Table 2: Test accuracy(%) comparison on four real-world noisy datasets. Bold values represent the best methods.

Datasets We evaluate our CECL approach using the setup from (Sun et al. 2022) on several datasets. CIFAR80N and CIFAR100N, generated from CIFAR100 (Krizhevsky 2009), offer distinct challenges. CIFAR80N contains an open-set noisy dataset with $20$ unknown classes, while CIFAR100N is a closed-set noisy dataset examining methods’ versatility with different label noise scenarios (Sym-20%, Sym-80%, Asym-40%). Real-world datasets (Web-Aircraft, Web-Bird, Web-Car) tackle fine-grained vision categorization, presenting over $25\%$ training examples with ambiguous noisy labels and lacking label verification. Additionally, Food101N (Lee et al. 2018) showcases 101 food categories with more than 310k examples, posing a challenge due to its unspecified noise ratio and diverse noise types.

Comparison methods On CIFAR80N and CIFAR100N, referring (Sun et al. 2022), we compare with the following baselines: Standard which conducts cross entropy loss minimization, Decoupling (Malach and Shalev-Shwartz 2017), Co-teaching (Han et al. 2018), Co-teaching+ (Yu et al. 2019), JoCoR, which are commonly used denoise approaches in learning with noisy labels, and recently proposed methods MoPro, NGC, Jo-Src, PNP customized for OSNLL. On the four real-word datasets, we compare with Standard, NGC, Jo-Src, PNP and 16 other closed-set noisy label learning approaches as shown in Table 2.

For baselines, their experimental results are directly adopted from (Sun et al. 2022). For our CECL method, we maintain the same backbone as PNP. For optimization, we uniformly adopt SGD with a momentum of $0.9$ , a learning rate decay strategy of CosineAnnealingLR, and a batch size of 256, 16, 96 for CIFAR, Web, Food101N datasets.

Classification Comparison

Table 1 and Table 2 respectively show results for the synthesized and real-world datasets. Regarding the error bars in Table 1, we have maintained the same setting as PNP, and reported the average and standard deviation of the last 10 epochs, under the condition of a random seed value 0. Bold values represent the best results among all methods.

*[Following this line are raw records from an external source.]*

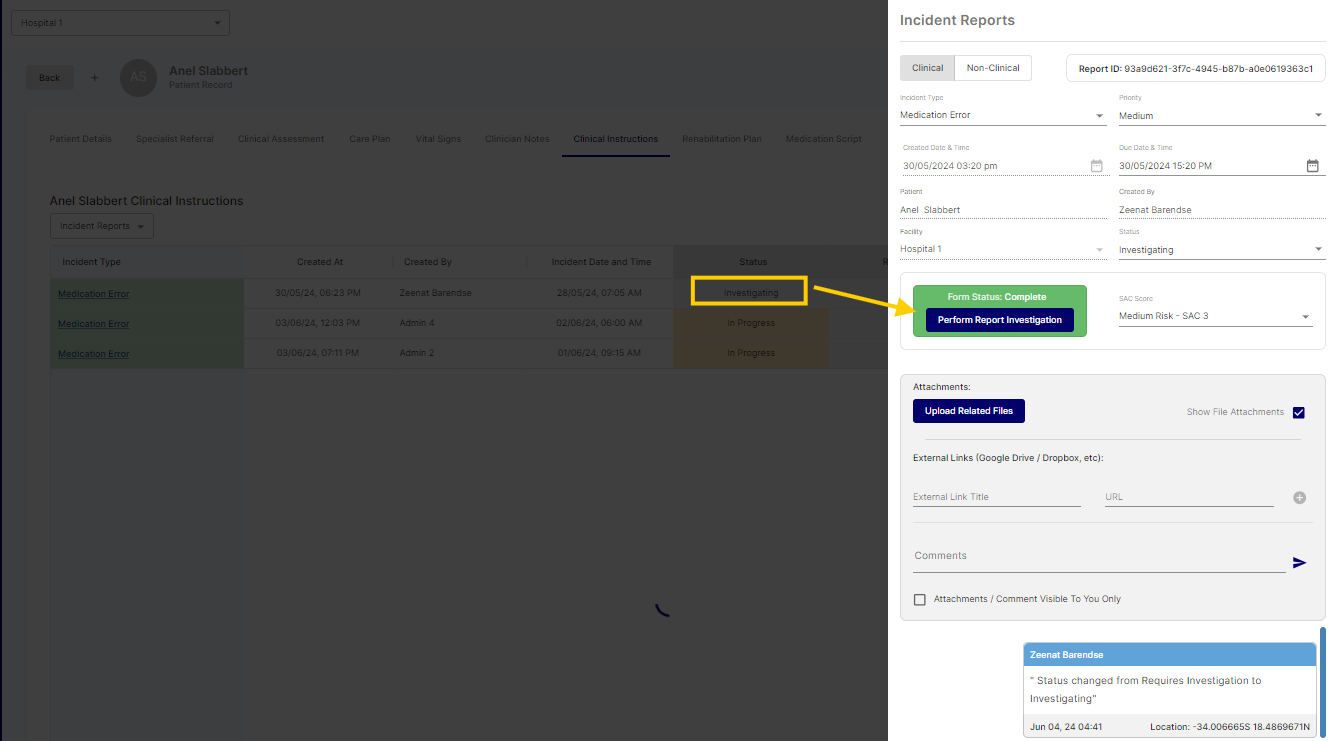This screenshot has width=1335, height=741.
Task: Click the AS patient avatar
Action: (138, 78)
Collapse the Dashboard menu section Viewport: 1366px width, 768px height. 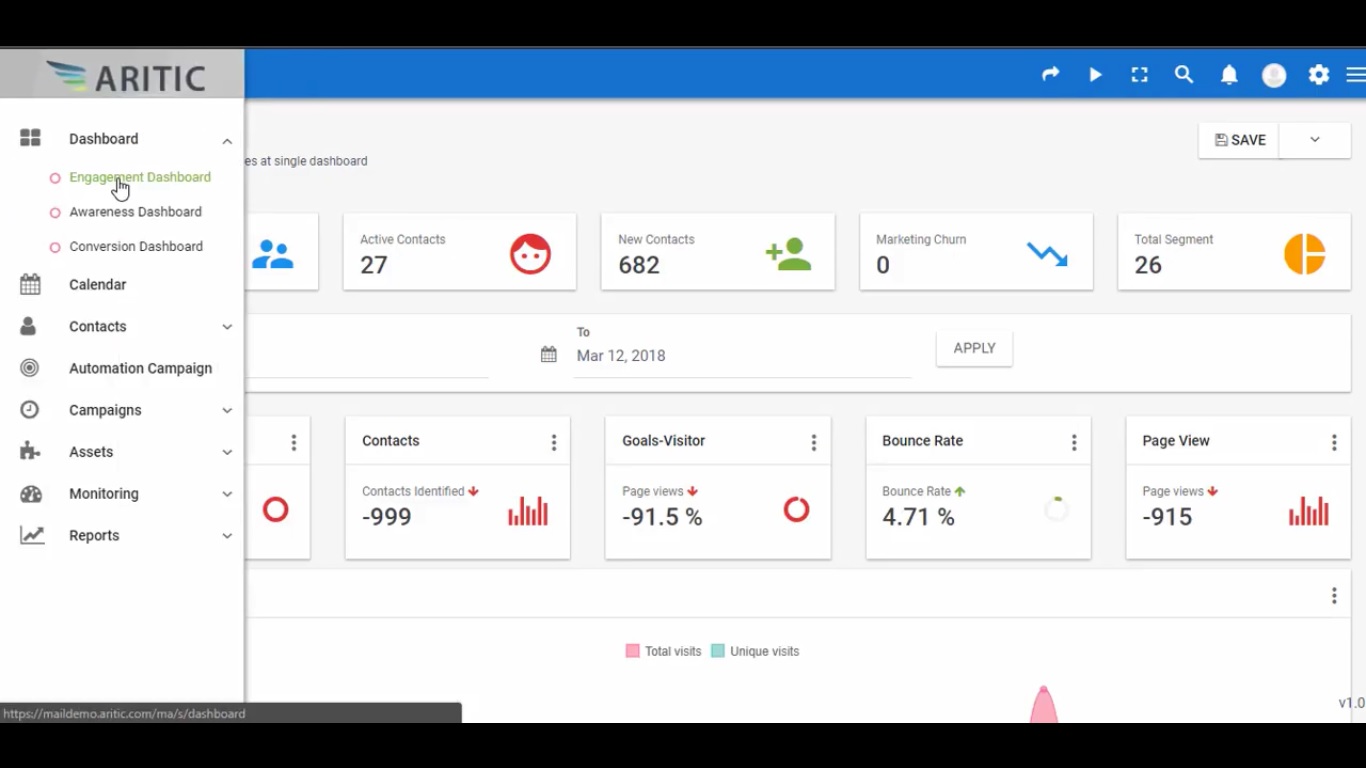click(x=227, y=140)
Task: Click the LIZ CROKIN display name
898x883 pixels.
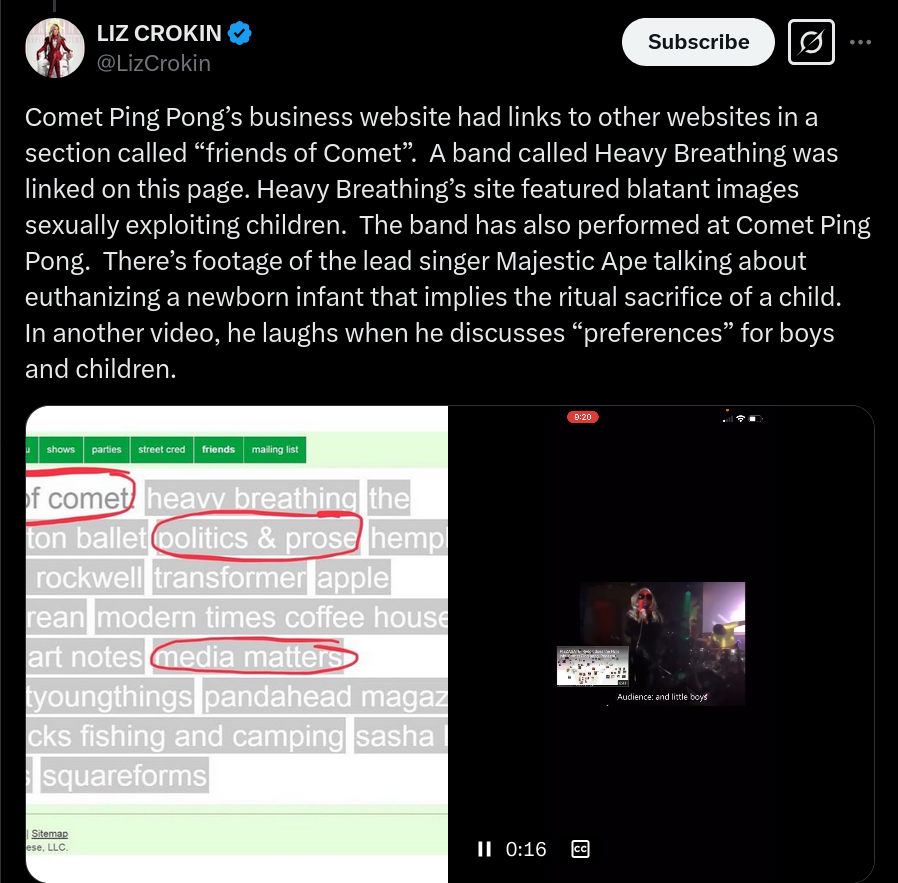Action: (x=159, y=33)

Table 1 shows results for the $20\%,80\%$ symmetric noise case and $40\%$ asymmetric noise case. By varying the structure and ratio of label noise, we try to provide a more comprehensive view of our proposed method. Compared with existing OSNLL methods which minimize the impact of open-set examples, CECL wisely leverages them to learn better representation space for the known classes, leading to significant performance gains. Surprisingly, on the closed-set label noise dataset CIFAR100N, our proposed CECL still achieves better performance than the closed-set baselines. We hypothesize that this may be due to the models’ tendency to treat the difficult and ambiguous examples as open-set examples, which is more reasonable than forcing them to some incorrect classes and resulting in negative effects.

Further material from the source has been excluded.